• [Problem to solve]: Starting at the line that contains "Where should I", write out every line through the end of the records below exactly as it appears, and leave out all pictures.

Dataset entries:
□ □ □ □
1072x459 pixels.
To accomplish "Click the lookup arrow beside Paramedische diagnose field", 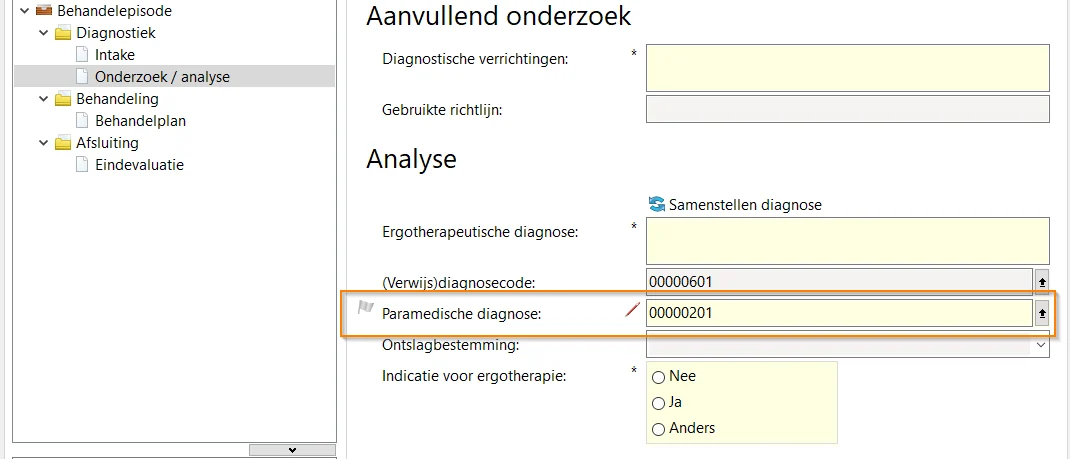I will point(1041,313).
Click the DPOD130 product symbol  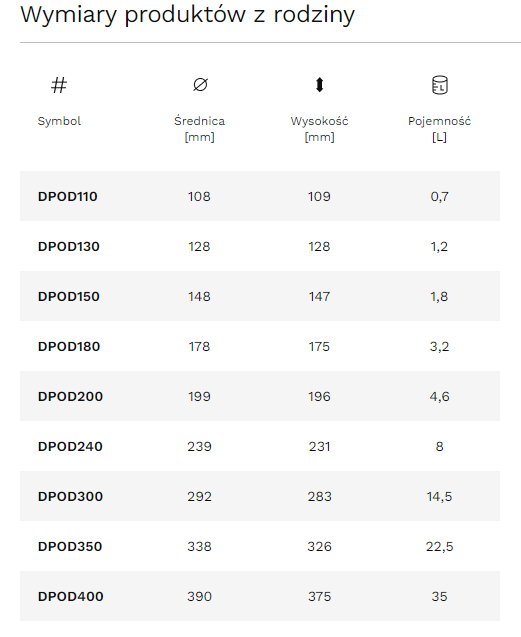[69, 247]
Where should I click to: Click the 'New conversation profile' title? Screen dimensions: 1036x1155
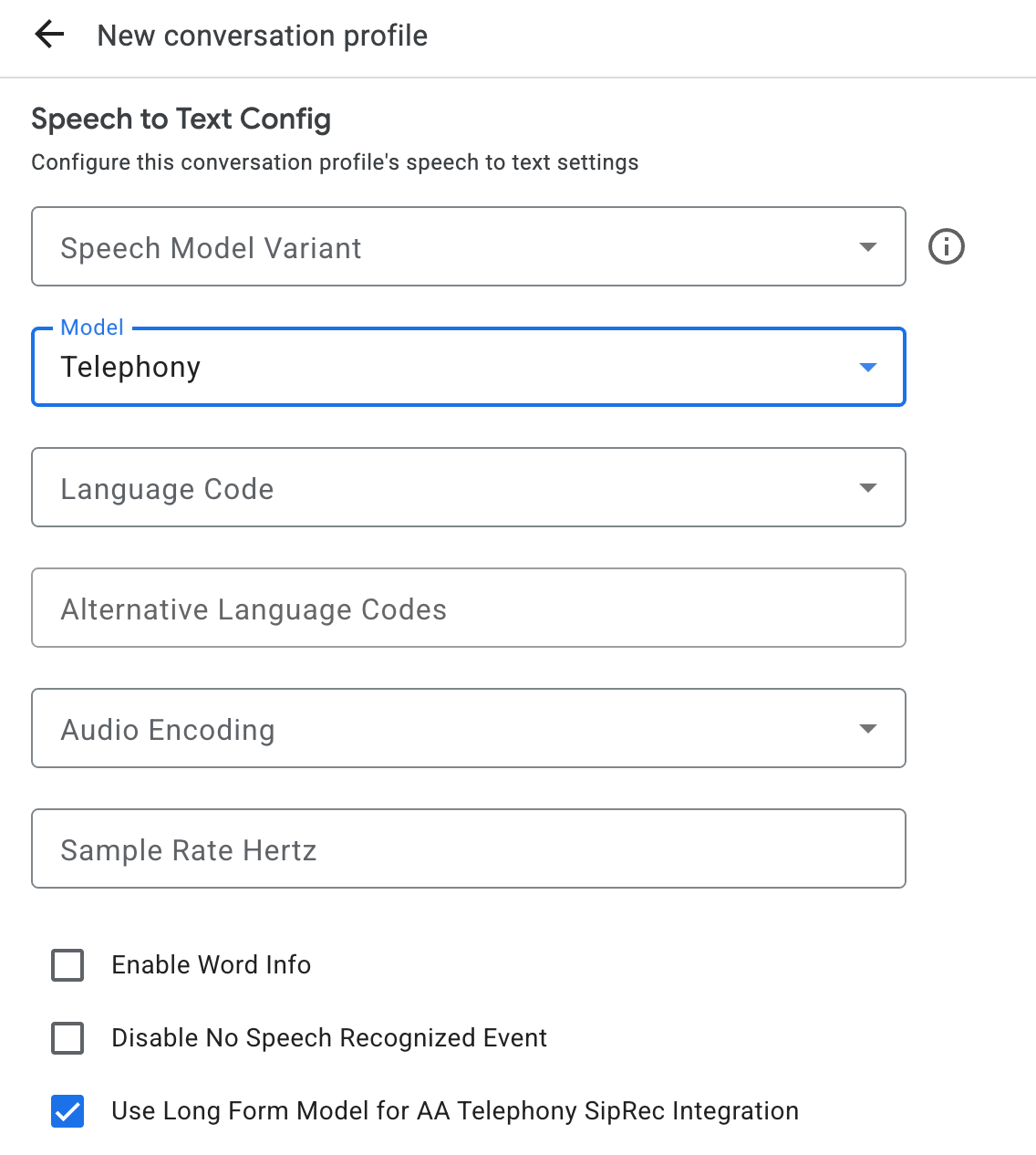[262, 36]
□ □ □ □
• [Your solution]:
Where should I click to: Click the 'New conversation profile' title? Screen dimensions: 1036x1155
[262, 36]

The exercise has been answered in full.